A cineasta espanhola Isabel Coixet decidiu investir na ficção de Roth e rodou seu Fatal (Elegy; 2008), com roteiro Nicholas Meyer. O roteiro do filme segue muitos dos passos do romance. Há alterações, é certo, mas o entrecho básico do relacionamento tão tempestuoso, breve e marcante do casal disparatado é abordado objetivamente por Coixet. No filme Coixet acrescenta o que se deu depois da cirurgia, a óbvia visita dele a ela no pós-operatório; isto não consta do romance. Mas Fatal é mesmo uma outra coisa estética, diverge bastante do espírito do livro de Roth. A amoralidade que Roth deve ter aprendido com os fesceninos franceses é limpada por Coixet, que troca o duro olhar de macho do narrador por um moralismo amanteigado. O que parece ter interessado a Coixet nas páginas de Roth são as possibilidades de um melodrama, especialmente na maneira choramingas como a cineasta utiliza o episódio do câncer em Consuela. Ver o reencontro das personagens na versão de Ben Kingsley e Penélope Cruz chorando de olhos vermelhos é esquecer aquela metafísica erótica que Roth exerce como ninguém hoje na literatura. “Então pus a mão no seio direito. Existe uma combinação de erotismo com ternura que derrete a pessoa e ao mesmo tempo excita, e era isso que estava acontecendo.” Pouco antes o narrador de Roth confessa que ficou de pau duro diante daquela mulher que estava morrendo.
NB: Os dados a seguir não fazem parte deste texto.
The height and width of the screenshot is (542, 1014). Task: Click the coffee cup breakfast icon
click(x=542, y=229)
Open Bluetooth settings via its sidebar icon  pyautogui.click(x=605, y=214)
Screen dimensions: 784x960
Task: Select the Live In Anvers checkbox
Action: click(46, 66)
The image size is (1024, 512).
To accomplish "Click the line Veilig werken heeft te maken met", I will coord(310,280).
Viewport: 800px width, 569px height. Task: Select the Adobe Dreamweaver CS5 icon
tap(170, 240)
De uma forma vazia e pedante, Coixet se vale de algumas frases-over do narrador de primeira pessoa que no romance é a própria estrutura narrativa; no filme são frases perdidas, difusas, superficiais.
Se alguém tiver a oportunidade de cruzar uma ou duas noites lendo o texto de Roth e depois debruçar-se sobre o filme de Coixet, poderá ver como muitas vezes o cinema chora pela literatura. Em vão. São compartimentos distantes.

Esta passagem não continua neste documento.